- **PROBLEM DESCRIPTION**:
The lines to extract begin at the line that contains "The width and" and run through the last line of the listing; reproduce them exactly, minus any pictures.
= = = = = = =
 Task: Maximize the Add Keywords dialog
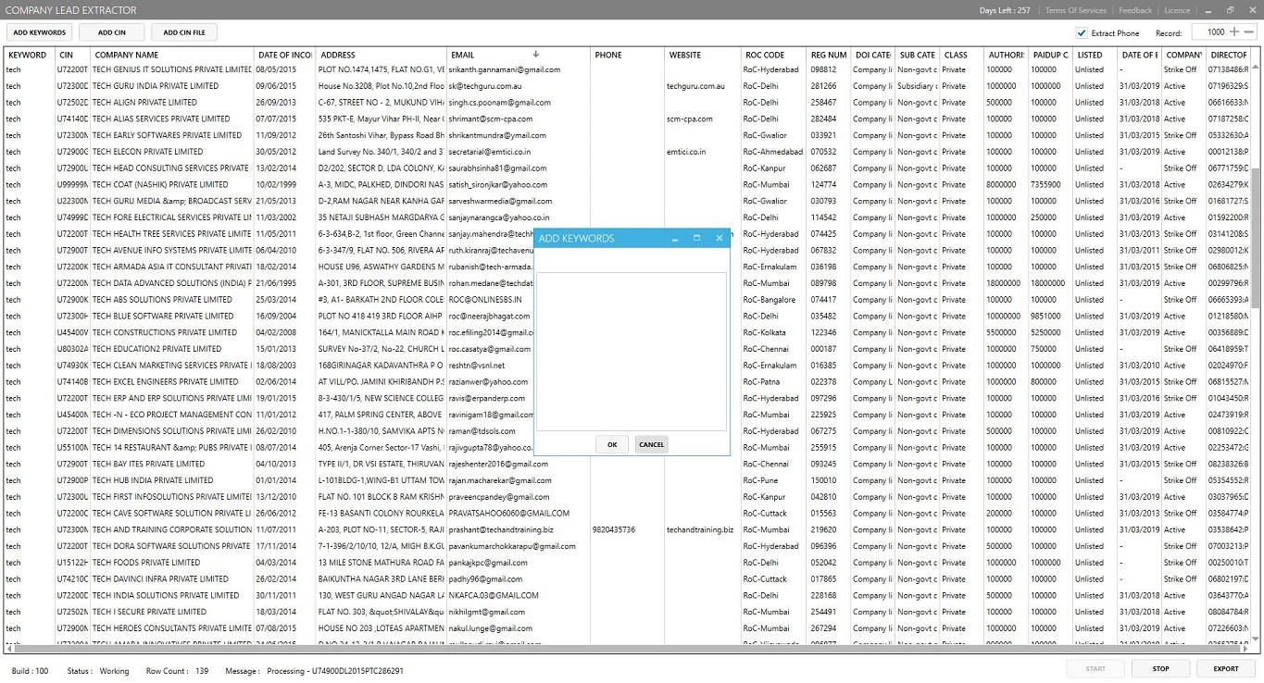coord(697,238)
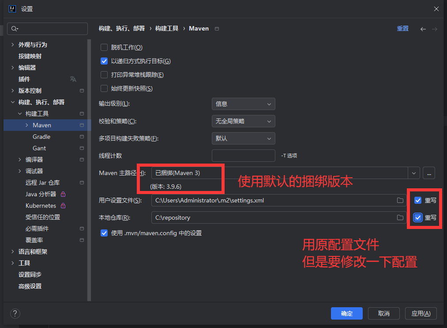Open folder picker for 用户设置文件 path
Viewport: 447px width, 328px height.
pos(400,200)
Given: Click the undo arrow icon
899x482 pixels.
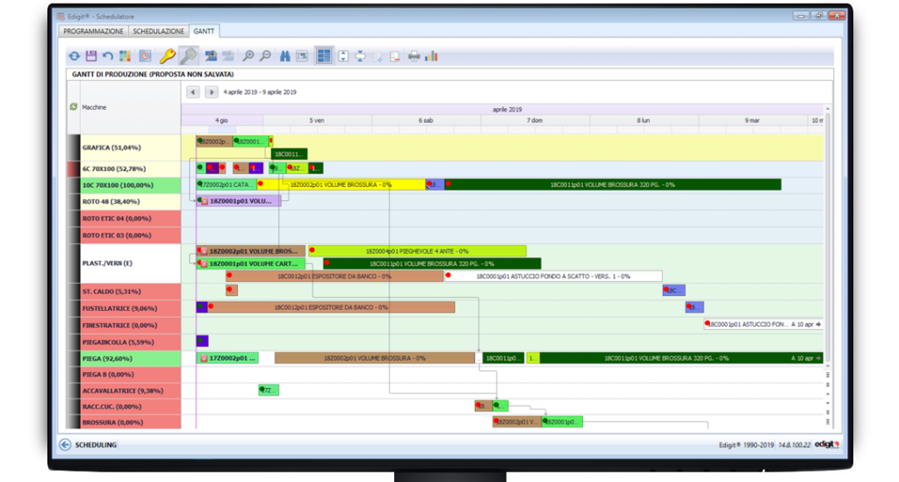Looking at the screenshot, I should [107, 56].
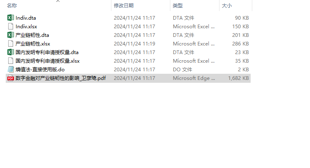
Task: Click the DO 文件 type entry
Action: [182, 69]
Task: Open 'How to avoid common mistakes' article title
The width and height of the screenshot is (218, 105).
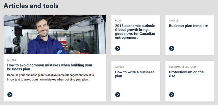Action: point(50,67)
= = = = = = =
- **RESPONSE**:
The width and height of the screenshot is (218, 105).
Action: point(50,67)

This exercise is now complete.